Glucagon-like peptide-1 (GLP-1), secreted from enteroendocrine L-cells of the intestine, enhances insulin secretion in a glucose-dependent manner via its cognate receptor, GLP1R. Therefore, various GLP-1 based therapies (e.g. dipeptidyl peptidase-4 inhibitors and GLP1R agonists) have been applied to treat DM with adequate effects11,12. Association between GLP1R gene polymorphisms and DM has also been reported in various case–control studies, including GWASs13,14,15,16,17,18. Therefore, the effects of GLP-1 based therapies may vary depending on genotypes of the GLP1R gene.

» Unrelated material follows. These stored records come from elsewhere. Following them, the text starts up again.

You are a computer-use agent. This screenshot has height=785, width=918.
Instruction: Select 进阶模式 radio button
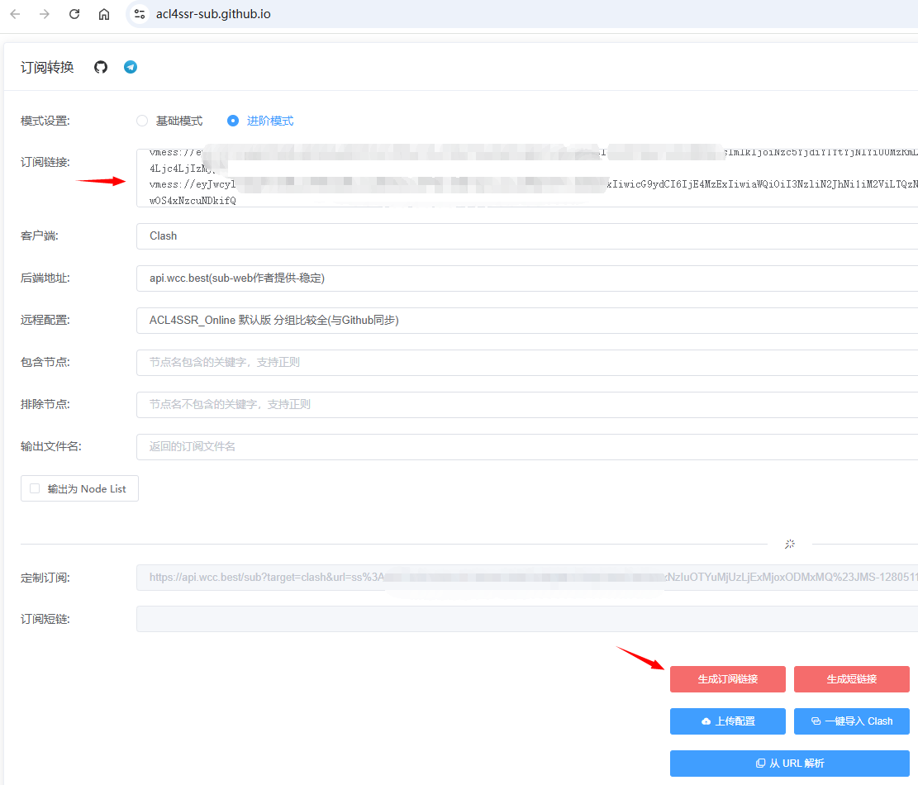click(x=233, y=121)
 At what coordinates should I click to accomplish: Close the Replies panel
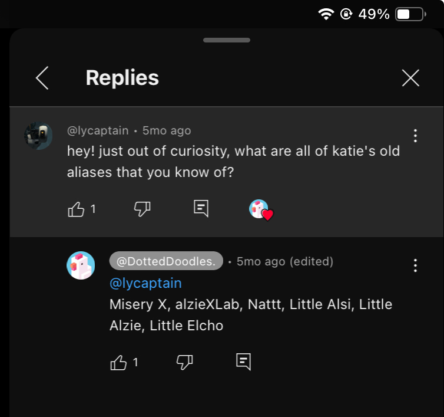[410, 78]
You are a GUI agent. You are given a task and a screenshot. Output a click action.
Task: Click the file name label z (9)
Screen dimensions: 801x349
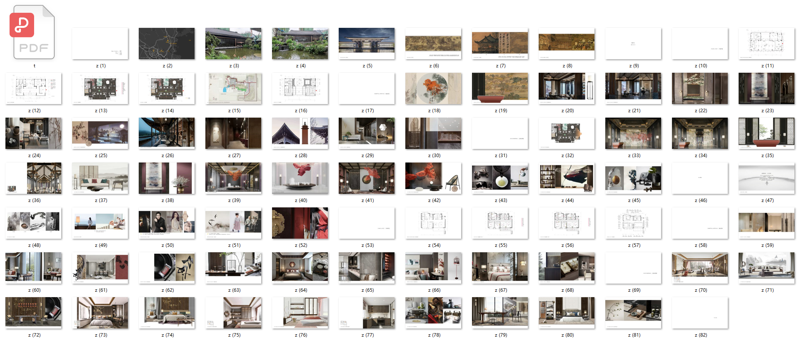(x=634, y=66)
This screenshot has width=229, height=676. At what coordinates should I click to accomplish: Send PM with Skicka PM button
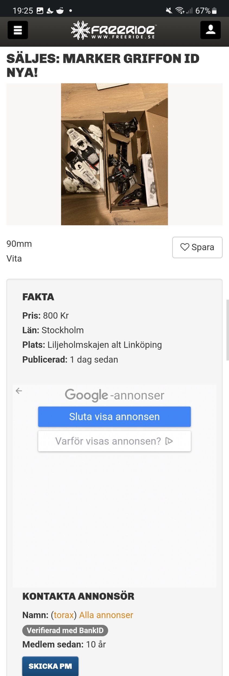pos(50,666)
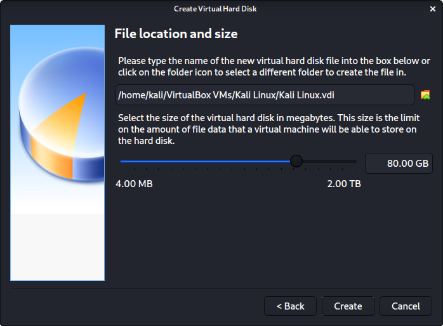The height and width of the screenshot is (326, 443).
Task: Click the file name instruction paragraph
Action: click(x=273, y=67)
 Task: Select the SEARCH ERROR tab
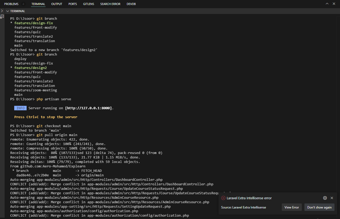[110, 4]
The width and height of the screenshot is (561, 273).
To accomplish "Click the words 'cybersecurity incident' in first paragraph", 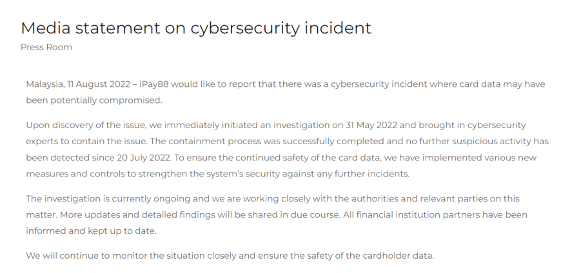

Evaluating the relationship between the effects of such therapies and GLP1R genotypes may be useful for identifying subjects suitable for GLP-1 based therapy. Indeed, the functional relevance of several GLP1R gene polymorphisms regarding the effects of GLP-1 administration have been reported19,20. Among them, the polymorphism, rs3765467 (A/G: p.Arg131Gln), was shown to be functional with the A allele associated with a > 100% increase in GLP-1 induced insulin secretion19. Taken together, these observations indicate that GLP1R is a DM susceptibility gene.

Therefore, interactions between the GLP1R gene and environmental factors are also highly important. GLP-1 secretes in response to administration of glucose and various nutrients including fat and amino acids21,22. Therefore, the amounts of such various nutrients consumed may affect the association between GLP1R genotype and DM. To date, no studies examined such interaction.

To analyze this matter in details, we here examined the interaction between nutrients consumed and the association of the GLP1R gene with impaired glucose metabolism or decreased insulin secretion, in a population-based sample of Japanese subjects. Our findings may be useful to find subjects who are susceptible to decreased insulin secretion in nutrient consumption-dependent manner.

Methods

Study population

Subjects were recruited from the Iwaki study, a health promotion study of Japanese people over 20 years old aimed at preventing lifestyle-related diseases and prolonging lifespans. The study is conducted annually in the Iwaki area of the city of Hirosaki in Aomori Prefecture in northern Japan23,24. Among 1,817 participants in the Iwaki study held in 2014–2017, 1,676 individuals were considered eligible for the present study, as they have complete data on genotype of the GLP1R polymorphism (db SNP ID: rs3765467: A/G) (p.Alg131Gln) and nutrient consumption. The following individuals were excluded: 64 on medication for DM (diabetic individuals on diet treatment are included), and 52 with fasting blood glucose (FBG) levels below 63 mg/dl or over 140 mg/dl (to precisely evaluate homeostasis model assessment (HOMA) indices). After these exclusions, 1,560 individuals (587 men and 973 women) aged 53.3 ± 16.1 years were included in the study.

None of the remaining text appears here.